Now that we’re all on the same page, here’s a lesser-known fact about Drop Sodexo: It’s old. Generations of student organizers have fought behind the scenes for years in the Drop Sodexo campaign. Don’t get me wrong, the action at Sodexo’s presentation was awesome, but fifty students taping “Drop Sodexo” signs to our shirts is nowhere close to all it takes to pressure an institution like Scripps into terminating a massive contract.

The vast majority of the work that Drop Sodexo has done has happened behind closed doors, which is likely the reason so many people on these campuses, including Jindel, assume that Drop Sodexo is a newer movement that has not yet considered workers’ voices. On the contrary, Drop Sodexo has taken communicating with workers very seriously from the beginning, and would not have chosen to proceed years ago had any workers been at risk of losing their jobs. 

As Jindel mentions herself, the vast majority of Malott employees work for Scripps, not Sodexo. You can count the number of Sodexo employees at Scripps on one hand. These employees are managers, not workers, so as a student of the 5Cs, it’s likely that you’ve never met any of them — with the possible exception of Garrick Hisamoto, the Malott manager to whom Jindel refers as the “nervous man” who spoke at the Sodexo presentation. 

If and when Scripps drops Sodexo, Hisamoto and his few fellow Sodexo employees will be transferred to one of Sodexo’s other institutions, while the Malott workers who make our smoothies (I love you, Marisol!) and assemble our fish tacos will all keep their jobs.

All this is to say, the Drop Sodexo movement is both bigger and deeper than it appears on the surface. There’s certainly much more to it — many years more, in fact — than the final-push action at Sodexo’s presentation.

If you want to learn more about the campaign, please check out Drop Sodexo on Facebook, read the Scripps Voice article on Drop Sodexo or reach out to the campaign’s current leaders, Niyati Narang SC ’20 and Sophie Peters SC ’20.

Personally, I am glad that conversations about labor on these campuses are opening up. However, while Drop Sodexo has always been concerned with worker’s rights, they are not explicitly a labor movement. 

So for anyone who cares about the workers on these campuses — as everyone should — the simplest thing you can do is get to know them. Learn their names, talk to them about their days and thank them for all the hard work they do. 

And for those who really want to get involved in supporting labor on campus, try joining the Claremont Student Worker Alliance (shameless plug, I just joined and it’s awesome). 

At the end of Jindel’s article, she writes, “To turn a blind eye to the possible implications of [the decision to Drop Sodexo] is unnecessarily hurting the people who we set out to help.” 

Sure, it may seem that way on the surface, but to anyone who knows, it is clear that Drop Sodexo has kept their eyes and ears wide open when considering the futures of Malott’s workers. 

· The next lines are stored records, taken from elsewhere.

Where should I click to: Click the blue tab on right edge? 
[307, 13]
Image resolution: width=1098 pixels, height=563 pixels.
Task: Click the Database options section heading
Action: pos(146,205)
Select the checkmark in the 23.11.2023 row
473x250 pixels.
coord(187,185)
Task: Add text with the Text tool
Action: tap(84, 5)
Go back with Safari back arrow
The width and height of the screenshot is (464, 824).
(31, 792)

Well-meaning but uninformed concerns like Jindel’s distract from the successes of the student-organized Drop Sodexo movement. 

My message to 5C community members — including Jindel — who value the lives of others is this: Let’s not turn a blind eye to what Drop Sodexo is really fighting for. All this time, the students involved in the Drop Sodexo campaign have fought tirelessly for one goal: to end Scripps’ contract with the exploitative corporate beast that is Sodexo Quality of Life Services.

Personally, the more I’ve learned about both Sodexo itself and the movement against it, the more strongly I support Drop Sodexo and the more deeply I admire the fearless student-organizers who have always been in this fight to win. 

Let’s support our peers and predecessors by acknowledging the monumental work Drop Sodexo has done for what it is: a profound victory for student-organizing on these campuses.

Because when the final decision comes out in the next few weeks, you know my money’s on them.

Vivi Kraus SC ’22 is a guest writer who hates Sodexo and is gay.

Correction: An earlier version of this article included administrative assistant Beth Garvin’s name as an employee of Sodexo. She is an employee of Scripps College and her name has been removed from this article. TSL regrets this error.